Bottomless Belly Button de Dash Shaw : Famille au bord de la crise de nerfs

On voit mal comment le superbe Bottomless Belly Button de Dash Shaw pourrait échapper à une récompense au festival d’Angoulême 2009. Les 700 et quelques pages de ce jeune prodige californien de 25 ans, membre du groupe pop Love Eats Brains !, ont fait sensation des deux côtés de l’Atlantique : une réussite aussi évidente et consensuelle que le Jimmy Corrigan de Chris Ware.

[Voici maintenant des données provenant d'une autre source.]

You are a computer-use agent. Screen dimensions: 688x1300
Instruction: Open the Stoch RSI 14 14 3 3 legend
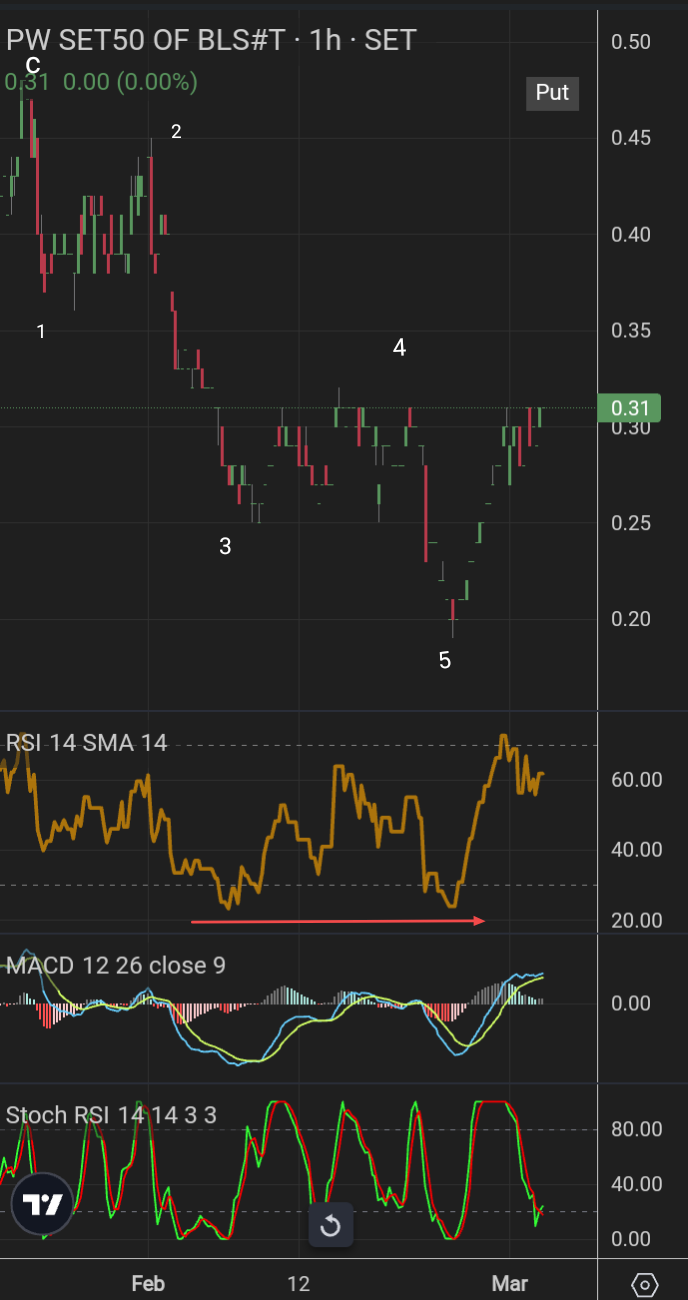tap(111, 1115)
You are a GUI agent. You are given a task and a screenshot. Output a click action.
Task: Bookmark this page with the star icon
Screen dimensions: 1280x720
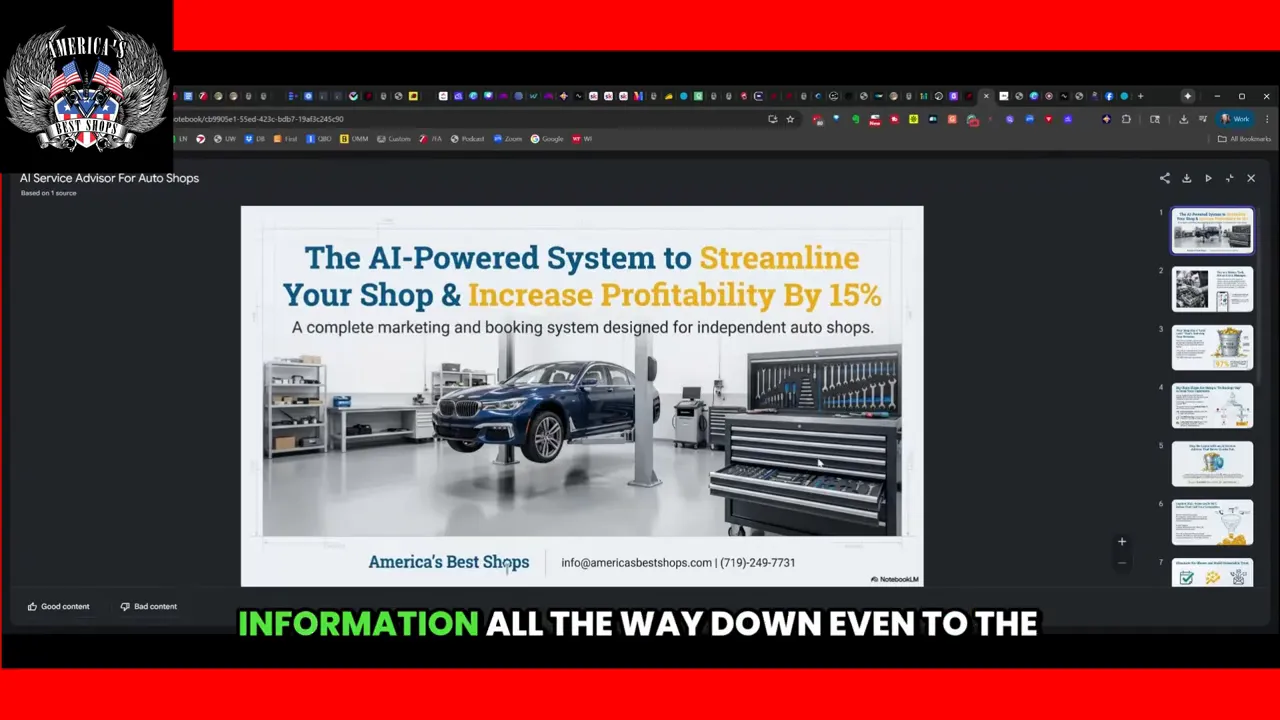pyautogui.click(x=790, y=118)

Sans se laisser abuser par l’ampleur de l’ouvrage, il faut avouer que Bottomless Belly Button (« Nombril sans fond ») a de quoi impressionner : faire aussi long et précis avec une idée de départ aussi mince (un couple annonce à ses 3 enfants, lors d’une réunion de famille de 6 jours qu’il se sépare après plus de trente ans de vie commune) relève de l’exploit. Shaw est un dessinateur assez limité et qui compense ses lacunes techniques par un sens inné de la scénographie et une imagination graphique incroyable.

Family Business

Son récit est un modèle du genre organisé autour d’une unité fictive de lieu (la maison des parents et ses alentours) et de temps (les fameux 6 jours). Autour de ce fil rouge, tournent les récits, évocations, sentiments des 3 enfants, en même temps qu’une narration historique qui compose une sorte de biographie sensitive de la famille Loony. Comme dans toutes les familles, la révélation du secret est l’occasion de ressortir les cadavres et névroses des tiroirs. Chaque personnage va mesurer l’impact de la décision a priori et a posteriori sur sa propre vie. Dennis, le frère qui ne peut se résoudre à accepter la décision de ses parents, est renvoyé à ses propres problèmes de couple. Peter, le plus jeune des trois enfants, y voit une justification à ses blocages créatifs (c’est un réalisateur manqué) et un encouragement à poursuivre son aventure romantique idiote avec une monitrice de colonie bizarroïde, tandis que Claire, mère célibataire, semble passer à côté de l’événement.

Sur cette trame qui tire le tout vers le drame psychologique, Shaw convoque des trésors graphiques pour habiller l’ensemble et rendre la complexité des émotions. Il met en scène des dialogues imaginaires entre les personnages et eux-mêmes, ouvre des tunnels de souvenirs plus ou moins imposants, redonne corps à des traumas d’enfance et invente des figures stylistiques inédites pour installer sa composition. Tout est bon pour montrer ici la perfection de l’édifice : messages cryptés qui parsèment le pavé et donnent la clé du titre (on résiste au spoiler !), motifs naturels (sable et eau) qui lui donnent des allures de légende, astuces graphiques (les onomatopées changés en verbes), construction en trois actes, respect des unités classiques…

Grâce à cette débauche très raisonnée de moyens, Shaw réussit à créer par moments l’émotion et à donner une portée universelle au récit, sorte de chronique emblématique des familles contemporaines : amour, ressentiment et décomposition, solidarité, jalousie et fraternité.

Prix d’excellence… avec réserve

Cette virtuosité ne doit pas masquer néanmoins les (petites) faiblesses de l’ouvrage : une certaine naïveté et une gentillesse un rien agaçante, des aspirations poétiques un rien puériles et lourdaudes (l’observation des veines du bois, le sable, des effets appuyés), une tendance au sentimentalisme marquée, une utilisation branchée et opportuniste de la case blanche et une dramaturgie plutôt limitée. L’histoire de Peter est gnangnan et un brin « cliché ». Bottomless Belly Button évacue les crises et les drames au profit de la biographie pointilliste, prolongeant, dans le genre, certains travers précieux de l’Association.

On peut trouver cela d’une richesse psychologique et d’un raffinement insensés ou considérer que l’œuvre manque d’impact social et évolue en milieu protégé. Bottomless Belly Button n’en reste pas moins une bande dessinée passionnante, dont la fluidité rappelle un Blankets moins mélancolique, adulte et abîmé, un Ghost World géant et maniériste. Pour dire les choses clairement : on préférait le Dash Shaw baroque et mal dégrossi des débuts à cet exercice quasi parfait de Mozart du 9ème art. Imaginer qu’il puisse échapper au tableau d’honneur d’un jury présidé par Dupuy et Berbérian reste néanmoins tout bonnement impossible.